Local officials have not attributed the fire to arson, but multiple reports indicated on Monday that police had arrested “unknown persons” in connection with the fire. The reports did not indicate the exact nature of the arrests. The Hindu reported that those in question were booked on charges of “making atmosphere noxious to health” and an “act endangering life of personal safety of others.”

The fire engulfed much of the site of the landfill overnight Sunday into Monday. As of late Monday night, the Municipal Corporation of Delhi reported that the fire had been “90 percent” extinguished, but toxic fumes continued to cover the neighborhoods around the landfill. The extinguishing of “90 percent” of the first still reportedly left “40-50 small isolated flames” burning, according to the Press Trust of India (PTI).

India is one of the world’s most polluted countries. According to a report published by the Swiss technology company IQAir in March, parts of India logged levels of soot and other polluting particle matter ten times the upper limit of what the World Health Organization (W.H.O.) identifies as safe. A 2022 report by the Energy Policy Institute at the University of Chicago (EPIC) found that residents of Delhi lose as much as ten years of their life to illness caused by air pollution.

 Shelly Oberoi MCD Mayor visited the fire site at Gazipur Landfill area in the morning on April 22, 2024 in New Delhi, India. (Photo by Vipin Kumar/Hindustan Times via Getty Images)

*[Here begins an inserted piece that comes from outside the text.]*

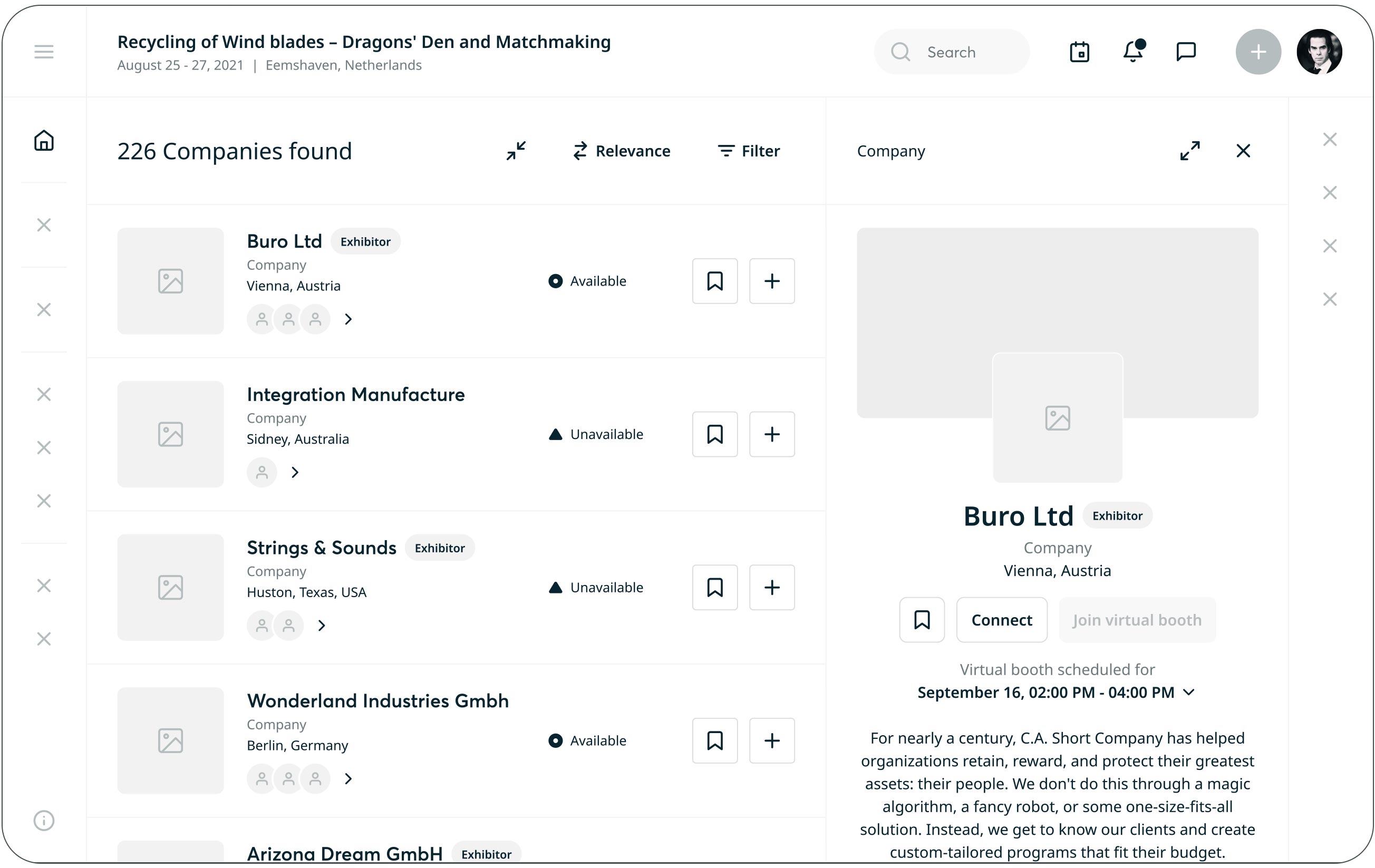Bookmark Wonderland Industries Gmbh in the list
This screenshot has width=1375, height=868.
tap(714, 740)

“Fire at Ghazipur during the summer months is as normal as air pollution during the winter in Delhi-NCR. Despite this being a recurring issue, no one takes any action on the ground. Either way, we are suffering,” local resident Varun Joshi told the Times of India on Monday.

“Living here has been such a disaster,” another local resident, Manish Verma, lamented to the newspaper, noting that he suffered from a heart condition and was “suffocated” by the fumes from the fire.

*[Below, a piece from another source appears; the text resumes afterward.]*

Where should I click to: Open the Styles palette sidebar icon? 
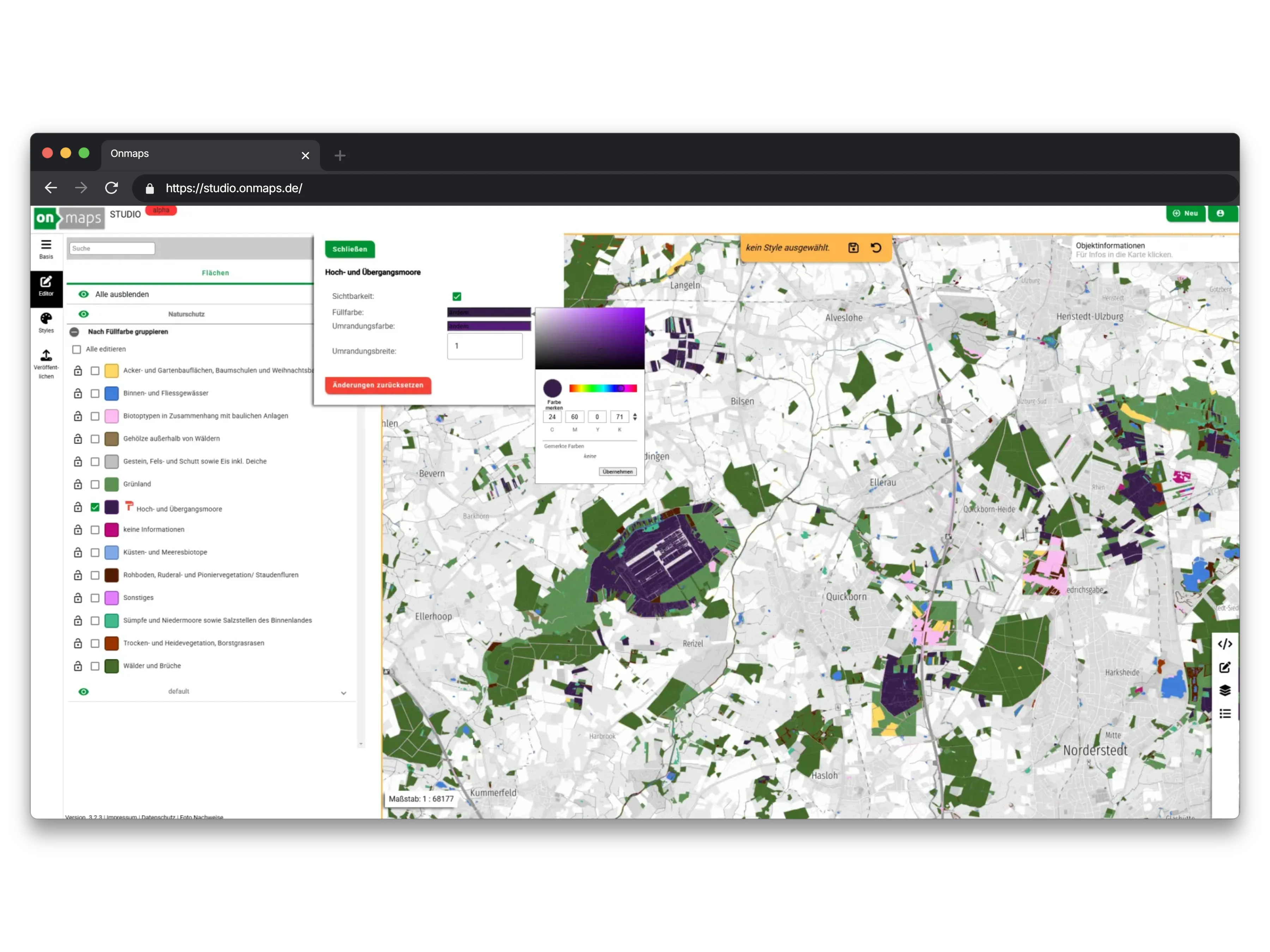[x=46, y=319]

Residents speaking to NDTV similarly complained of decades of similar incidents, deteriorating their health and quality of life.

“This has been happening for 20 years now, even before this an accident had happened a small part of landfill had busted and lead to a lot of loss and casualties,” one man told NDTV. “In my opinion, this should be moved from here.”

Another local described “difficulty in breathing, people are falling sick, they are rushing to the hospital. People are abandoning the colony and running away.”

“Data from the Municipal Corporation of Delhi shows that only one major fire was reported at the Ghazipur landfill last year, but there were five such blazes in 2022, eight in 2021 and 2020 each, and 48 such cases in 2019,” the Hindustan Times observed on Tuesday. “Such landfill fires lead to toxic fumes emitting greenhouse gases such as carbon dioxide, and polluting gases such as hydrogen sulphide, dioxins, and furans.”

The local Delhi government is under the control of the Aam Aadmi Party (AAP). India is currently in the midst of its legislative elections – the largest of their kind in the world – and the ruling Bharatiya Janata Party (BJP) of Prime Minister Narendra Modi rapidly moved to blame the AAP for the disaster.

“Chief minister Arvind Kejriwal had promised that the landfill site would be cleared by December 2023. This burning dump is an example of the AAP’s corruption,” the local BJP chief Virendra Sachdeva said during a visit to the landfill on Monday. “Forget about clearing it … a new landfill site has been created instead.”

Sachdeva accused the AAP of “criminal negligence” and promised, “the garbage at the site will be removed within a year if the BJP comes to power in Delhi.”

Officials have vowed an investigation into the origin of the fire. Environment Minister Gopal Rai ordered his office to produce a “detailed report” on the matter in two days, recalling that he had previously “issued various directions to prevent such incidents in the future” that had apparently gone unheeded.